Frequently asked questions
What is cached?
Feature support for o1-series models varies by model. For more information, see the dedicated reasoning models guide.
Prompt caching supports:
| Caching supported | Description |
|---|---|
| Messages | The complete messages array: system, developer, user, and assistant content |
| Images | Images included in user messages, both as links or as base64-encoded data. The detail parameter must be set the same across requests. |
| Tool use | Both the messages array and tool definitions. |
| Structured outputs | Structured output schema is appended as a prefix to the system message. |
To improve the likelihood of cache hits, structure your requests so that repetitive content occurs at the beginning of the messages array.

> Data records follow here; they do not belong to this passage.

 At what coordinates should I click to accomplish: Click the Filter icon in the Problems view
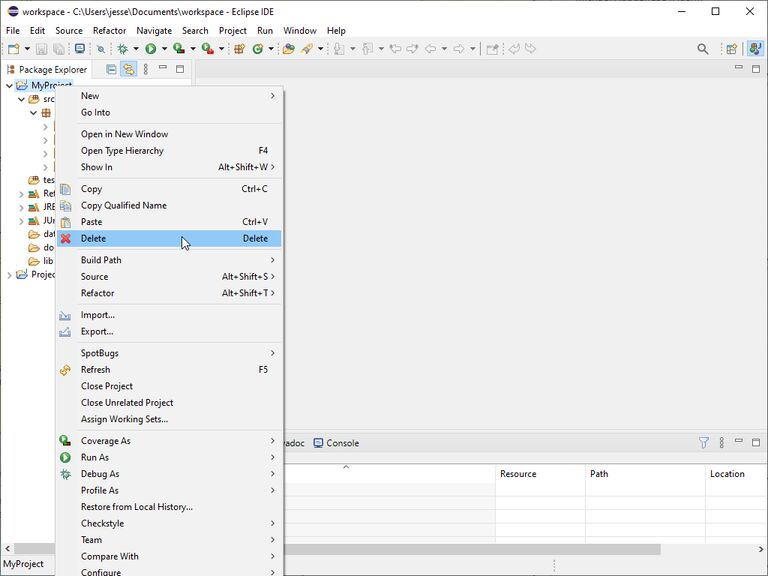point(703,442)
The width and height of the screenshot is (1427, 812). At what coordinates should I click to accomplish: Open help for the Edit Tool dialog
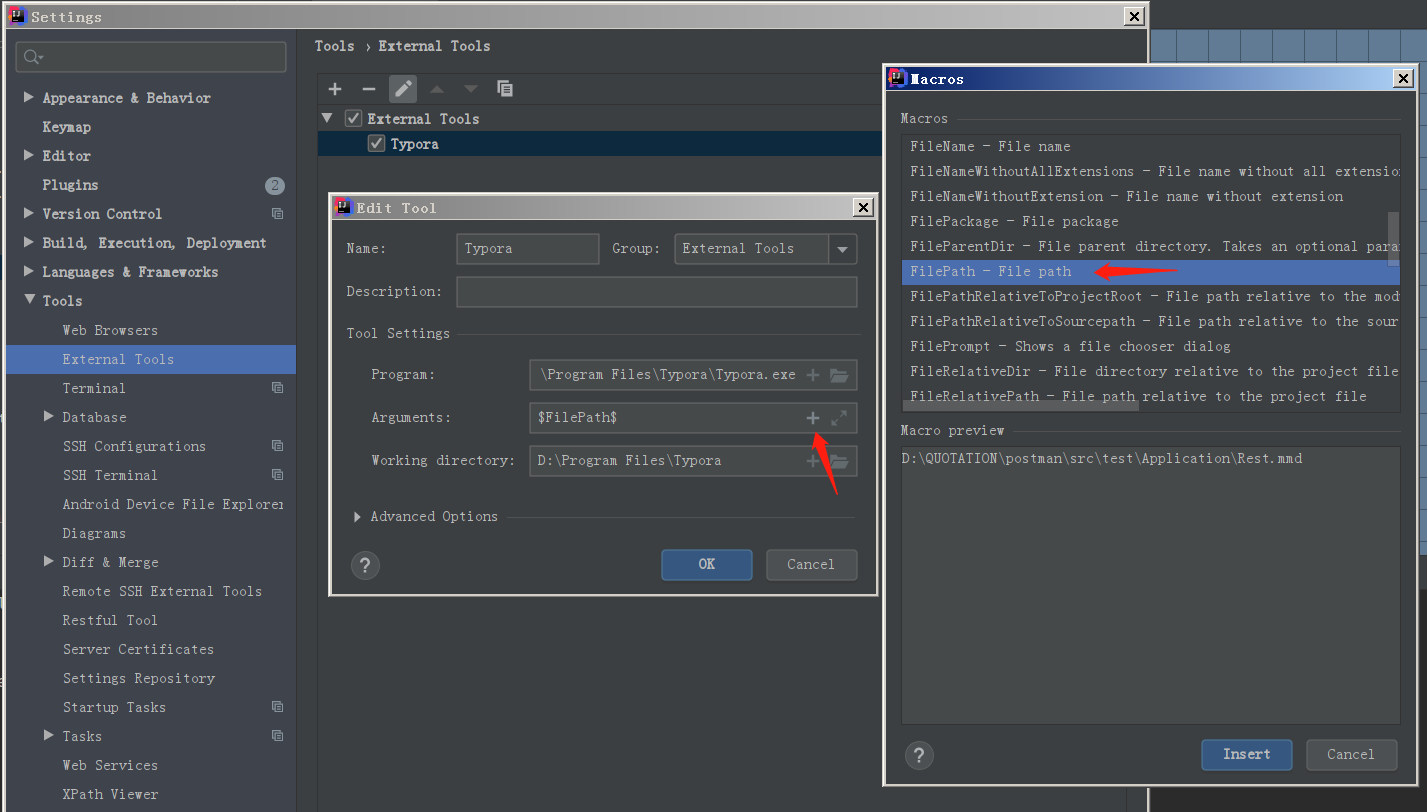365,565
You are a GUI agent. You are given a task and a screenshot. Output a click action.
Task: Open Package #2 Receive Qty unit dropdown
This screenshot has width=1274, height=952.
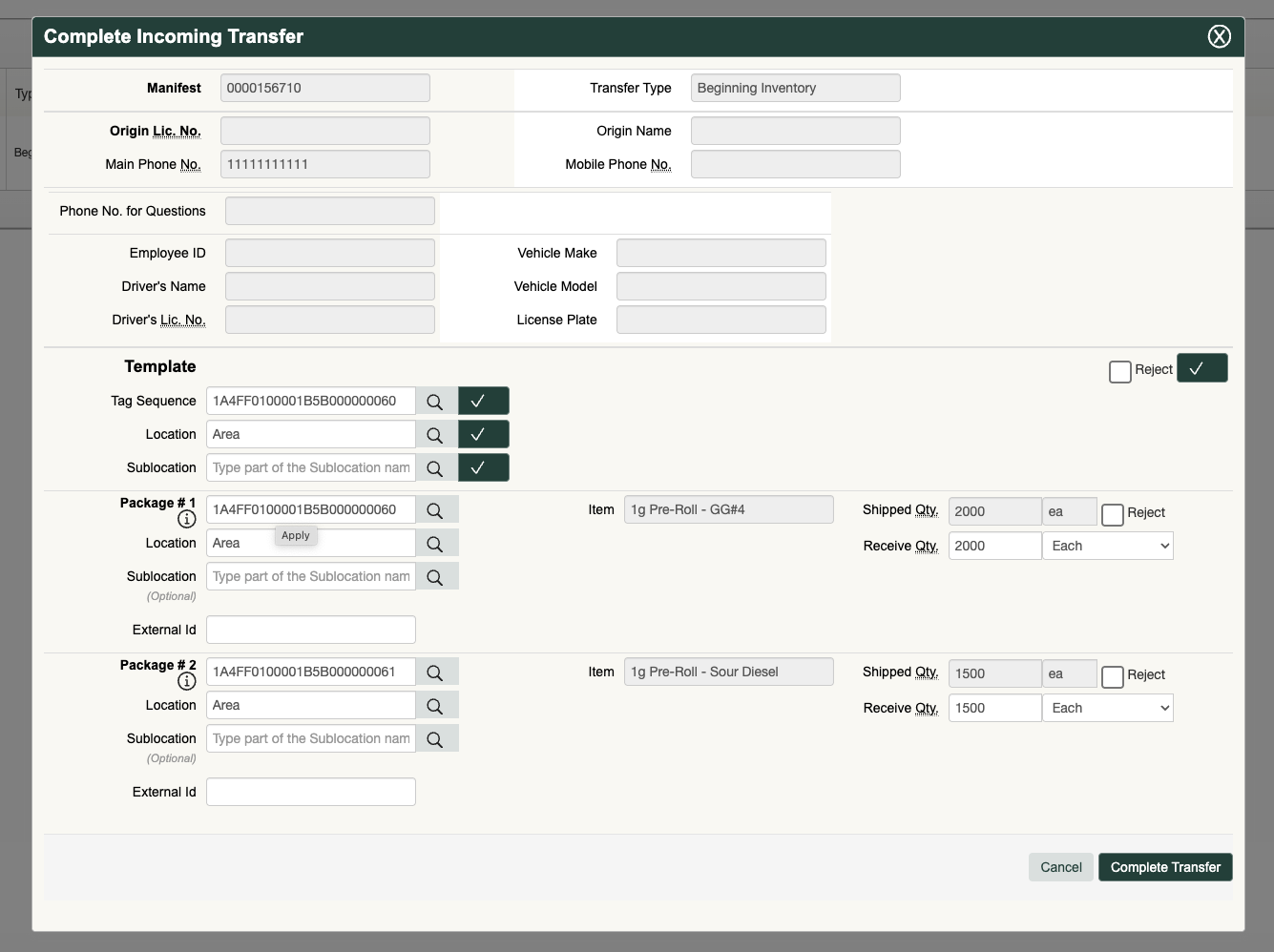click(1108, 709)
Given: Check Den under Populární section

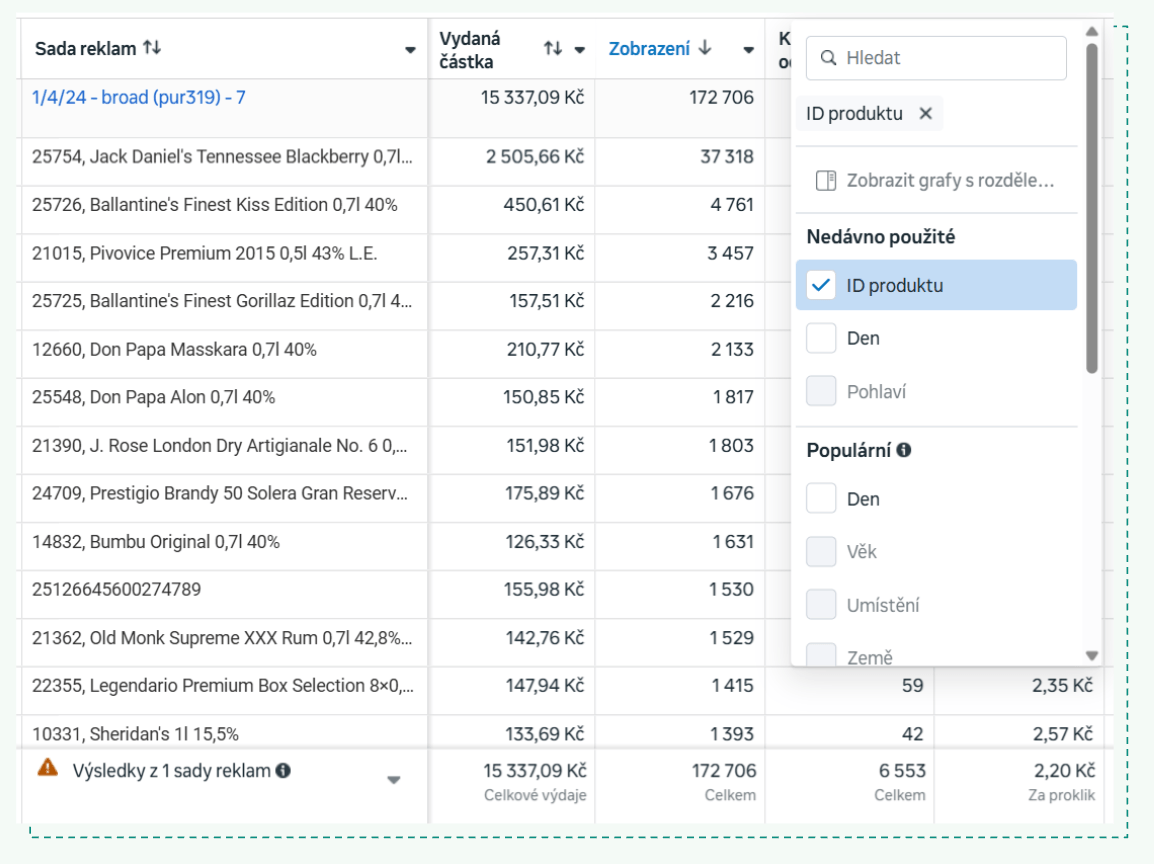Looking at the screenshot, I should [x=821, y=498].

Can I disable prompt caching?
Prompt caching is enabled by default for all supported models. There's no opt-out support for prompt caching.
Does prompt caching work with data residency?
In-memory prompt caching is compatible with all data residency regions. Extended prompt caching temporarily stores data on GPU machines and keeps data in-region only when using Regional Standard or Regional Provisioned deployment types.